I have a LOT of trouble managing the number of photographs on my computer. It seems that at least once a week my trusty MacBook Pro gives me a message that makes my heart sink:
Your computer's hard drive is nearly full. Please delete some files or it's gonna crash like last time and you'll be reduced to a pile of blubbering flesh because you've lost everything on your computer. And by the way, when are you going to start doing regular back-ups? I don't know why you have me so clogged up with your bird images. They are really not that good. Any photographer worth his or her salt would trash at least 96% of the shots you are currently keeping. Loser! OK I'm done now.
And then there are those times, like this morning, when I'm trolling through a recent batch of images downloaded from my camera and I come across an image that may not be perfect in terms of focus, composition, or subject matter, but it's still cool enough to keep.
Like the two images in this post.
I'm fairly certain that Phoebe took them with my short-lens camera, shooting out our kitchen window. I'm thrilled that she likes to take pictures—and she's pretty good at it.

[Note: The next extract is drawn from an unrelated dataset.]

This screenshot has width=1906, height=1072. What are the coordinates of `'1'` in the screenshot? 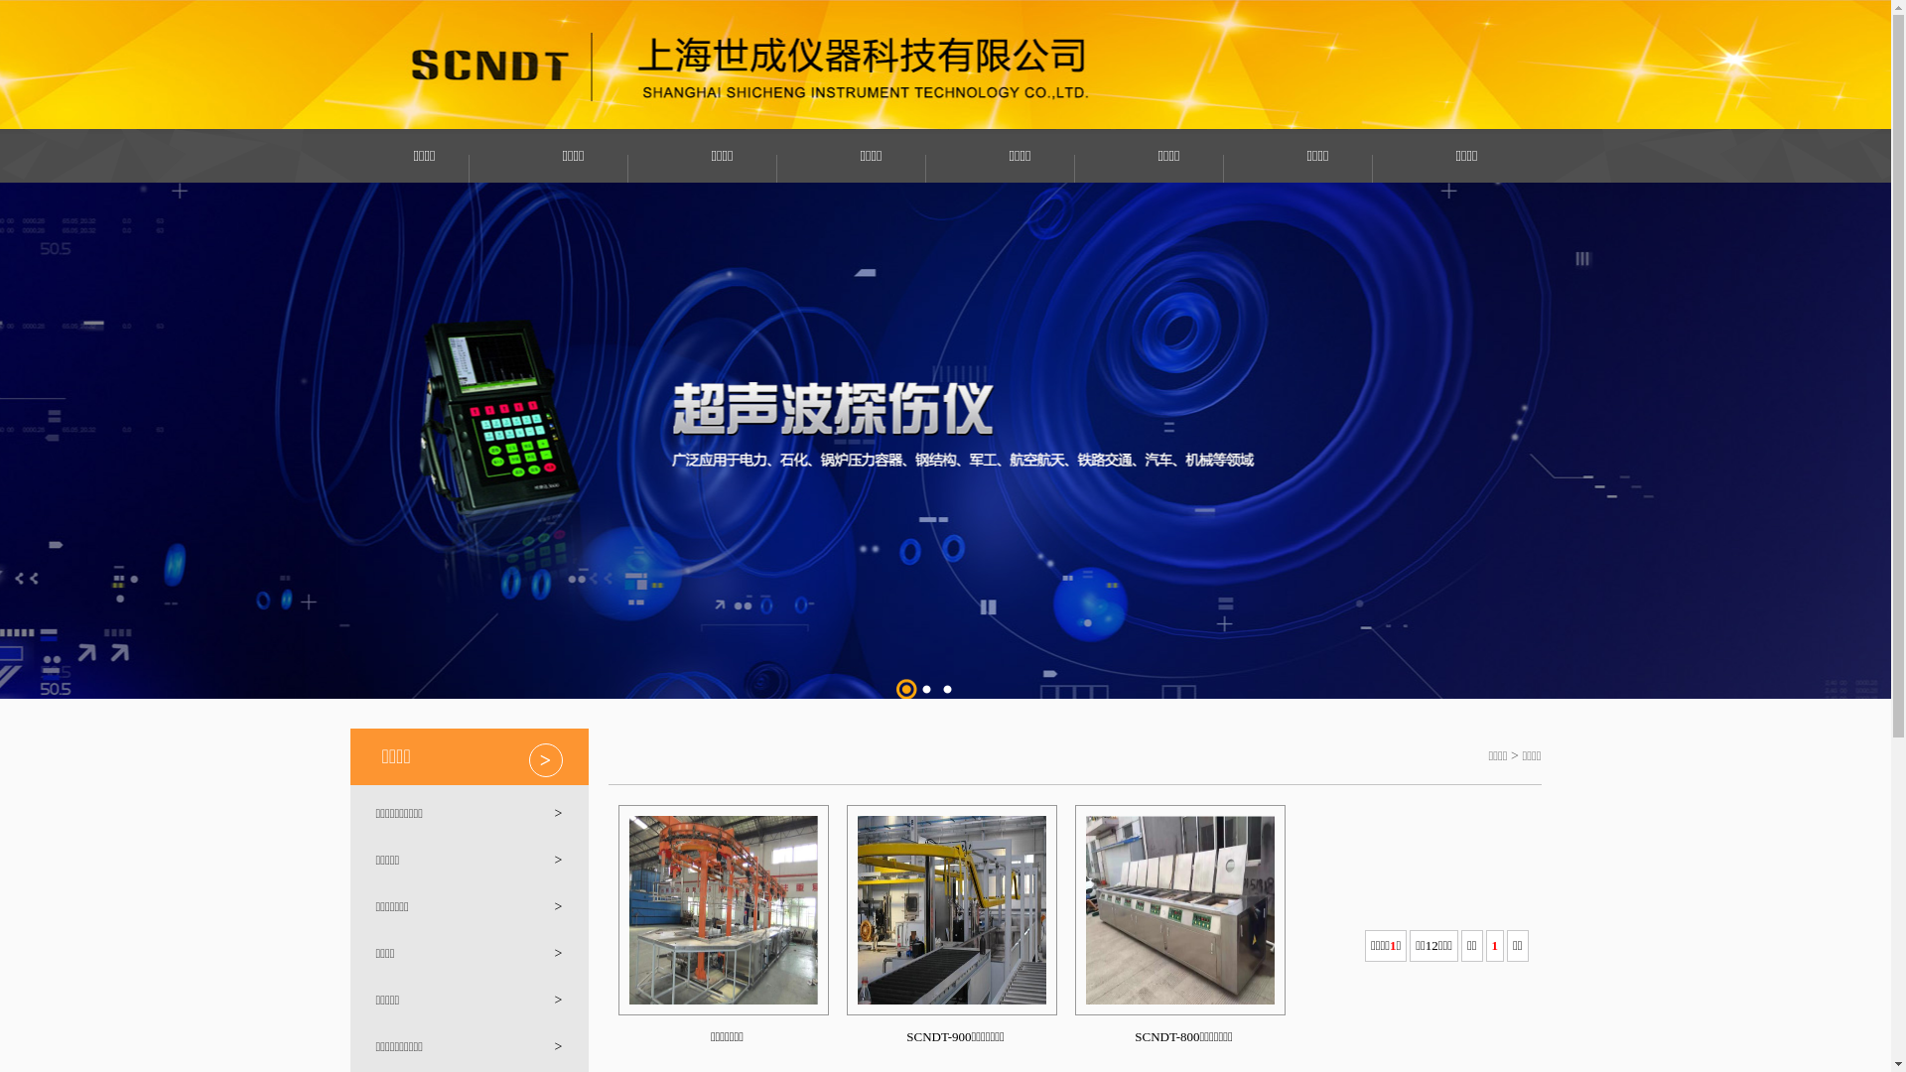 It's located at (904, 688).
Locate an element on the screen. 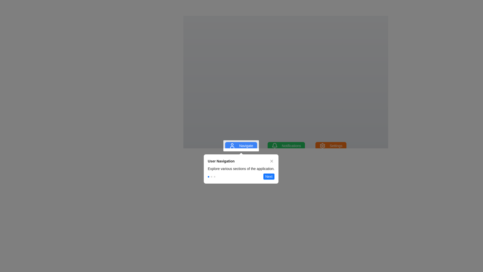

I thought that these two hummer shots were nothing special, that is, until I noticed that the camera captured just enough of the hummingbird's wing motion to hint at the horizontal figure-8 pattern each flap of the wings describes. In Phoebe's photos, you can see faint lines where the camera caught the edge of the wing for a fraction of a second.
This unique motion not only provides the bird great lift it also allows it to hover in place, to fly backwards, and upside down. Sources state varying rates of wingbeats per second for hummingbirds. Bigger hummers beat their wings more slowly, smaller ones more rapidly. Our ruby-throated hummingbird female here is probably beating her wings at a rate between 50 and 60 beats per second. Yes, per second (and this is not my computer talking). With power and speed like that it's no wonder they can hover and fly like tiny buzz bombs. And it's more understandable why they need such a high-energy diet to keep their motors running.
You can watch a movie of this wing stroke pattern here on Hummingbirds.net.
Now it's time for me to dump more photos off my computer, which is beating its wings far too slowly. Maybe I should pour some sugar water in the keyboard?